A Johns Hopkins Childrens Center study of more than 3,000 hospitalized children shows that those colonized but not sick with the antibiotic-resistant bacterium methicillin-resistant Staphylococcus aureus (MRSA) are at considerable risk for developing full-blown infections.
The study, described online in the Aug. 30 issue of the journal Clinical Infectious Diseases, is believed to be the first of its kind to measure the risk of invasive MRSA infection in children who carry the germ but have no symptoms. The findings show that the risk is far from theoretical and underscore the pivotal role hospitals can play in curbing the spread of a pathogen that each year causes more than 18,600 deaths in the United States, the Hopkins team says.
The study involved 3,140 children admitted to the Hopkins Childrens pediatric intensive care unit (PICU) between 2007 and 2010. Routine screening showed that 153 arrived at the hospital already colonized with MRSA. Compared with noncarriers, these patients were were nearly six times more likely to develop invasive MRSA infections after discharge and eight times more likely to develop them while still hospitalized.
A tiny subset of children 15 in all came to the hospital MRSA-free but acquired the bacterium while in the PICU. Seven of the 15 children who became colonized with MRSA in the PICU went on to develop full-blown infections, six of whom while still in the hospital. The finding, the researchers say, highlights the risk of MRSA spread among vulnerable patients.
"Hospitalized children colonized with MRSA have a very real risk for invasive infections, both while in the hospital and once they leave, so mitigating this risk is a serious priority," says lead investigator Aaron Milstone, MD, MHS, a pediatric infectious disease specialist at Hopkins Childrens.

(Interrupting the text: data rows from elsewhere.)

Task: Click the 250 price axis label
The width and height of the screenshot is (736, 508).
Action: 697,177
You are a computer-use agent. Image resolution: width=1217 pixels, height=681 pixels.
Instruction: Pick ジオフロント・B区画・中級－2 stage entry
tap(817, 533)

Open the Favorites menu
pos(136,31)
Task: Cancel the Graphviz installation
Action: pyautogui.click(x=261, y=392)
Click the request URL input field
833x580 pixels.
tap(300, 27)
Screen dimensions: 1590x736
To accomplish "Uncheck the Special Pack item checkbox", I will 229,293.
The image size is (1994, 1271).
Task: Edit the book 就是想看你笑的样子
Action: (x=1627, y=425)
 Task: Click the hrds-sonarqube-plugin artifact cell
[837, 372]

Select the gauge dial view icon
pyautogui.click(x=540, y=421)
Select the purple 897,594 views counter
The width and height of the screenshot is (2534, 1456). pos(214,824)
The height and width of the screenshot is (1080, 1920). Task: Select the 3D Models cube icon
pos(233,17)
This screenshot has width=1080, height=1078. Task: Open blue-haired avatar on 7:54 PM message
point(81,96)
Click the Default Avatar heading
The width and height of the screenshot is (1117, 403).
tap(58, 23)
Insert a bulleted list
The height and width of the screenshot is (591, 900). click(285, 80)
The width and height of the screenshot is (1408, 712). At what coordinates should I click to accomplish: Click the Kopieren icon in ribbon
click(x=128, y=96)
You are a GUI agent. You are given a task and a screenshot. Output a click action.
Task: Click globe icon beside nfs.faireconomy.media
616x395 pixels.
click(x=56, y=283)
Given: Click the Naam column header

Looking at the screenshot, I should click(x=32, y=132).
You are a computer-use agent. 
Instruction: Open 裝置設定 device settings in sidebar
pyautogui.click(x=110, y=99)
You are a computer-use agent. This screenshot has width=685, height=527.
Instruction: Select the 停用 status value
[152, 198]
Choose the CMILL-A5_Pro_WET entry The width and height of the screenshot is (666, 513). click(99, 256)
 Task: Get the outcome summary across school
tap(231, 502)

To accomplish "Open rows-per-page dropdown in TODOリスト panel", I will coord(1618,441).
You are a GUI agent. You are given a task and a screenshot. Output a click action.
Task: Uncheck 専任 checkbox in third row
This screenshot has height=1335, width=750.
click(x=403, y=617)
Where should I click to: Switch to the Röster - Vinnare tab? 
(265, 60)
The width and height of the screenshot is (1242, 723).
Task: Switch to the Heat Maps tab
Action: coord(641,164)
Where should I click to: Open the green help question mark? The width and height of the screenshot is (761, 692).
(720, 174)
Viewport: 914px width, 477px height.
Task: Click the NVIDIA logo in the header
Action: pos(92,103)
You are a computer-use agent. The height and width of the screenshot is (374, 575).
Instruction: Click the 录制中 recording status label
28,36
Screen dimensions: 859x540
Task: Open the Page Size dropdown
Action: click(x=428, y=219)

Many hospitals, including the Johns Hopkins Hospital, already screen critically ill patients for MRSA upon admission and weekly thereafter, but there are no uniform protocols or even standardized guidelines on how, if at all, to treat these patients once identified.
"We need standardized protocols on ways to protect MRSA carriers from developing invasive infections while also minimizing its spread to others. In the meantime, there are certain things healthcare providers can do to protect all patients," Milstone says.
Rigorous hand washing among healthcare providers and isolating MRSA carriers in private rooms can help reduce the spread of the pathogen from carriers to MRSA-free patients, but additional steps may be needed to minimize that risk even further, the researchers say.
Preemptively "decolonizing" carriers with a topical antibiotic in the nostrils and bathing with antiseptic solution may reduce the risk for transmission to others while also cutting the carriers own risk of full-blown infection, Milstone adds.
The researchers emphasize that preemptive treatment may be especially beneficial in hospitalized children because their immune systems are typically weakened by illness, making them far more vulnerable to invasive disease than healthy MRSA carriers.
The research was funded by the National Institutes of Health.